Extracting data using dev tools

We will first look for the IMDB and try to extract some useful information which we will be using to make our scraper.

Here in the above image, you can clearly see that the title of the movie wrapped under a div tag which has a class that is class="title_wrapper" which is followed by a child h1 tag which has the title of the movie.

NOTE: I am using Firefox browser but you can use any other browser such as Chrome. For inspecting elements and using Firefox dev tools you need to just right click on that element and choose inspect element option or just use ctrl + shift + c on your keyboard.
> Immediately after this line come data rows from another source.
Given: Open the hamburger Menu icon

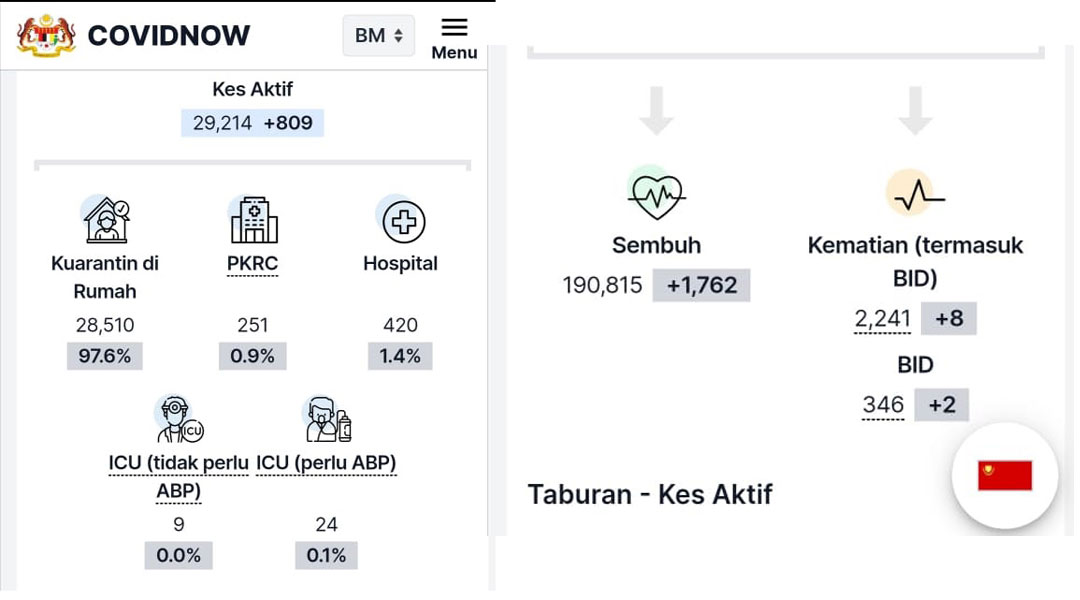Looking at the screenshot, I should point(454,39).
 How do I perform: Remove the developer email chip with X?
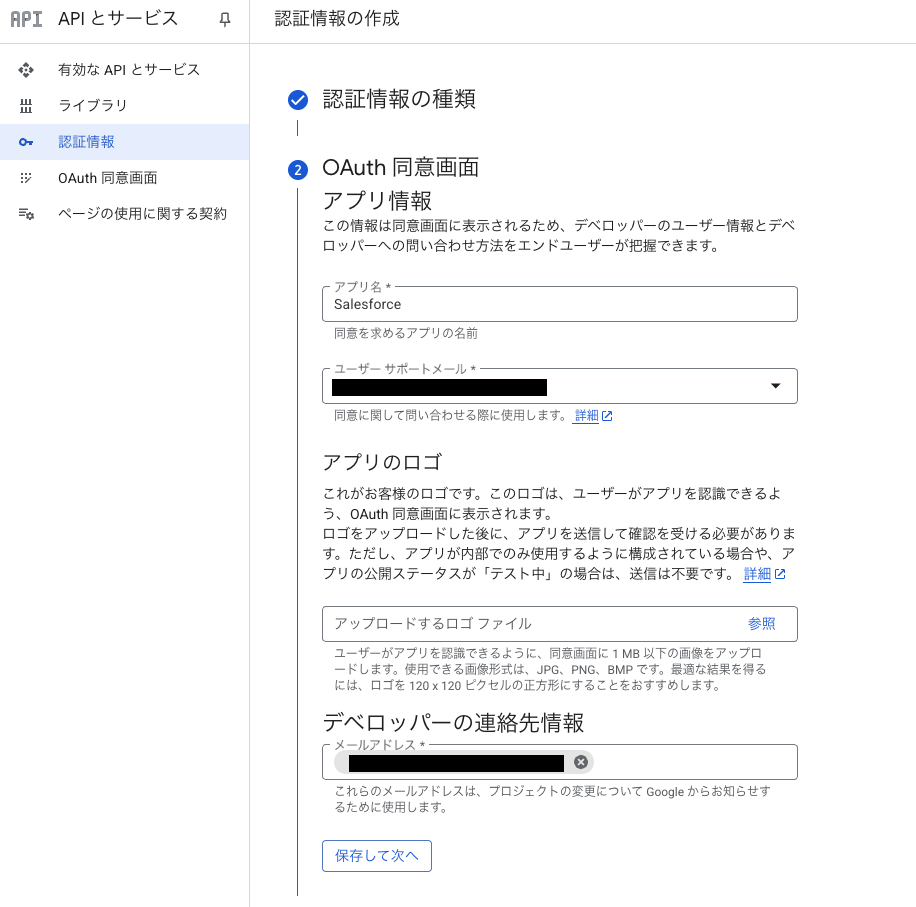pos(581,762)
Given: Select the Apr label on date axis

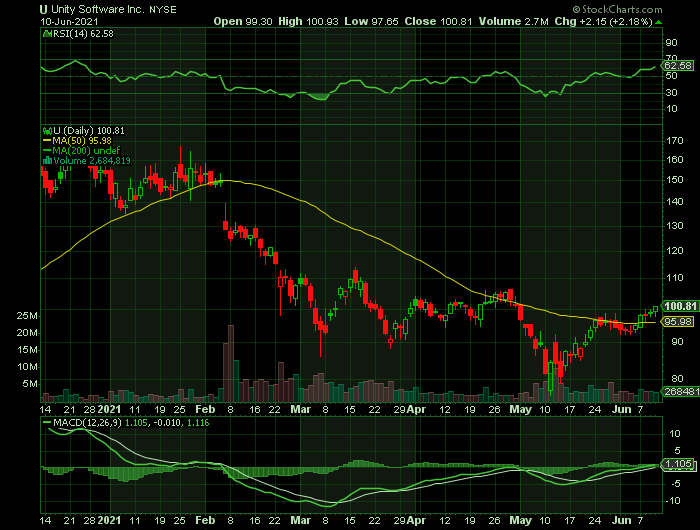Looking at the screenshot, I should coord(416,410).
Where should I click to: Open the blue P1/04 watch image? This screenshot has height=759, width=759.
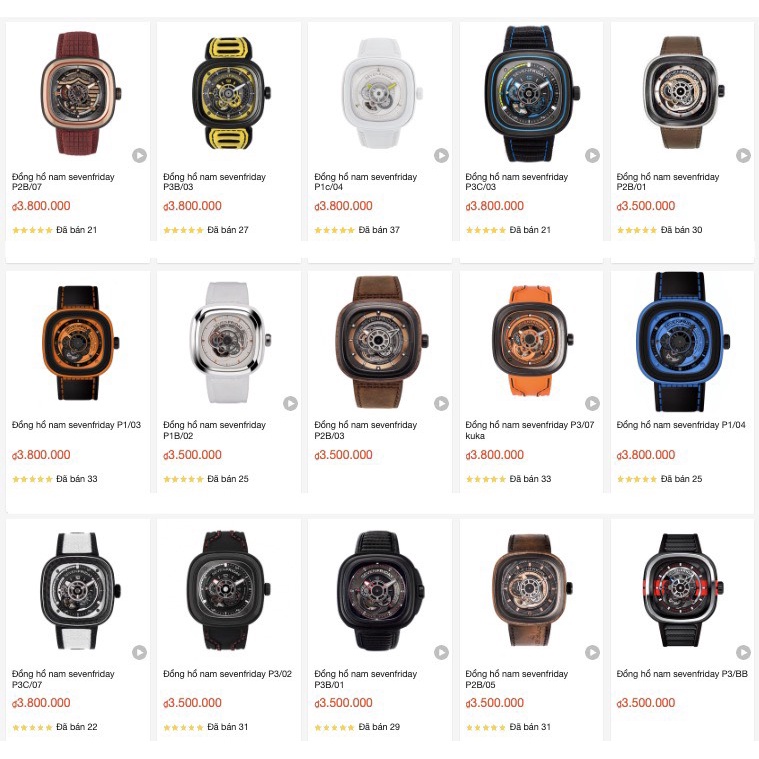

Let us now use the above information to extract the title of the movie. We will be using browser’s console for this and jQuery syntax.

$('div[class="title_wrapper"] > h1').text().trim()
Output: "Joker (2019)"

Let us understand the syntax. Here we are calling every div tag which has class as “title_wrapper” followed by a child h1 tag. Later we are extracting trimmed text from it. Why trimmed? Because sometimes additional spaces can be there in the text which we do not want in our CSV file. Thus I highly recommend you to use trim(), however, the above command can also work without it as we are only focussed on the text.

Similarly, we can extract rating and summary text of the movie by inspecting them and writing the small commands in the console.

$('div[class="ratingValue"] > strong > span').text().trim()
Output: "8.5"
$('div[class="plot_summary_wrapper"] > div[class="plot_summary "] > div[class="summary_text"]').text().trim()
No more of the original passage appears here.